■ **PROBLÈME POSÉ 1**
Résumez en deux phrases le texte à lire ci-dessous.

■ **TEXTE À LIRE**
Publié dans Le Quotidien d'Oran le 30 - 10 - 2014

Que les jeunes d'aujourd'hui sachent, qu'en ces années soixante, baignées dans une atmosphère de peur, d'inquiétude et d'incertitude, personne ne savait si l'insurrection algérienne dans sa continuité de « chaîne de résistance », pratiquement sans rupture de génération à génération, allait finalement aboutir à l'indépendance du pays, et à la délivrance de tout un peuple, déjà épuisé et meurtri dans sa chair.
En ces temps de doute et de désespoir, la vie était des plus difficiles et ne méritait d'être vécue, que grâce à la solidarité des uns , vis à vis des autres, et à la tradition du « vivre-ensemble », cette marque de civilité, mais aussi, de générosité largement ancrée dans la vie des médinas et des douars conviviaux de cette Algérie sous occupation coloniale. Ces berceaux d'une fraternité partagée par une communauté solidaire, soudée par la misère et le rejet de l'injustice autour de l'idéal d'un destin commun, ont forgé cette cohésion sociale voulue et désirée, à partir : d'une aspiration aux valeurs de liberté, d'une appartenance à une nation rêvée, et du fantasme d'un avenir meilleur, totalement en rupture avec l'incertitude d'un lendemain, pour un peuple spolié de ses richesses, outragé dans son identité, et inféodé au joug colonial. N'est-ce pas là, les prémices d'un « projet de société » en maturation, qui valait pour la grosse majorité de nos concitoyens, la peine pour y adhérer et pour y croire, même si pour certains, de façon intuitive ?
Quel dommage, que cet élan brisé dès les années 80 de cette construction collective et majeure, d'une Algérie solidaire, fraternelle et conviviale dans ses villes et campagnes ! Il faut croire que nous ne fûmes pas suffisamment attentifs par rapport à cette question, et c'est là un premier échec consommé dans la marche de notre jeune nation, qui a failli sombrer dans le « cratère intégriste » de la régression, en cette décennie noire des années 90. Mais à s'y méprendre, par laxisme, par naïveté, par calculs bassement matériels, ou par compromission, le danger plane toujours au-dessus de nos têtes, s'il fallait baisser la garde ! Tout le capital d'engagement, de militantisme, de luttes, de bravoure et de souffrances dédié par nos braves biens souvent anonymes, à cette Algérie généreuse, féconde et fertile, risque de passer sous le regard d'une «comptabilité simpliste» faite de pertes et de profits, chez ceux à la mémoire courte, et pas très regardants sur les questions d'honneur, de dignité et de « nif », cette belle expression de chez nous ! Alors ! Oui ! Il faut à chaque occasion revisiter notre mémoire et interroger l'histoire, comme dans un voyage qui parcoure le temps de notre société ! C'est ce que j'ai voulu faire à travers cet article, pour marquer à ma manière, la commémoration du 1er Novembre 1954, qui interpelle nos consciences.

■ **EXTRAITS DE DONNÉES**
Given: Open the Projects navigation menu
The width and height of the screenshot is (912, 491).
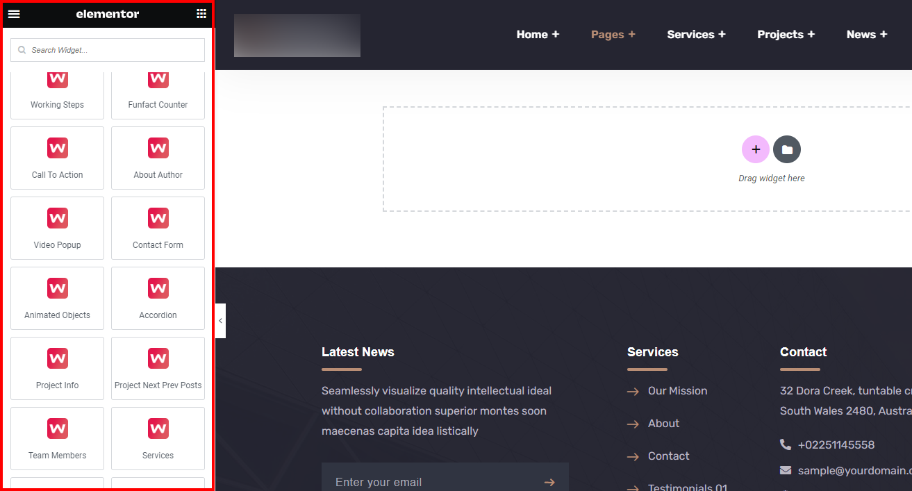Looking at the screenshot, I should (786, 34).
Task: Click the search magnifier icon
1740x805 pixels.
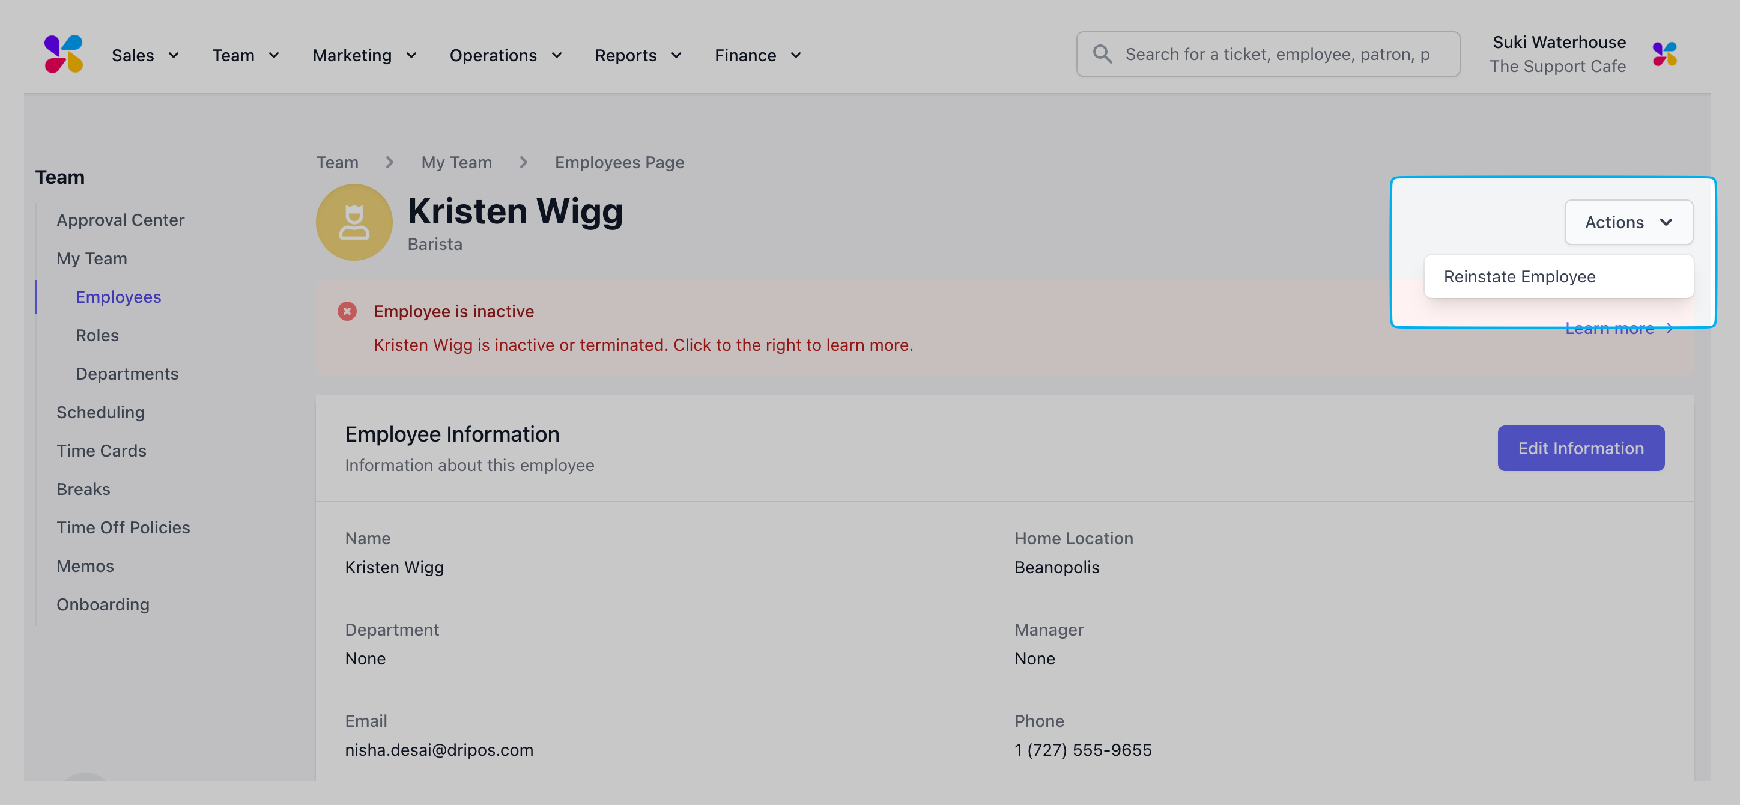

■ **PROBLÈME POSÉ 2**
Reprenez toutes les lignes des extraits de données en changeant « icon » en « button », sans rien modifier d'autre, et omettez les images dans votre réponse.

■ **RÉPONSE COMPLÈTE 1**
Dans les années soixante, alors que nul ne savait si l'insurrection algérienne aboutirait à l'indépendance, la vie n'était supportable que grâce à la solidarité et à la tradition du « vivre-ensemble » ancrée dans les médinas et les douars. Le texte regrette que cet élan ait été brisé dès les années 80, avertit que le danger plane toujours et appelle à revisiter la mémoire pour marquer la commémoration du 1er Novembre 1954.

■ **RÉPONSE COMPLÈTE 2**
Given: Open the Projects navigation menu
The width and height of the screenshot is (912, 491).
Looking at the screenshot, I should (786, 34).
Task: Click the search magnifier button
1740x805 pixels.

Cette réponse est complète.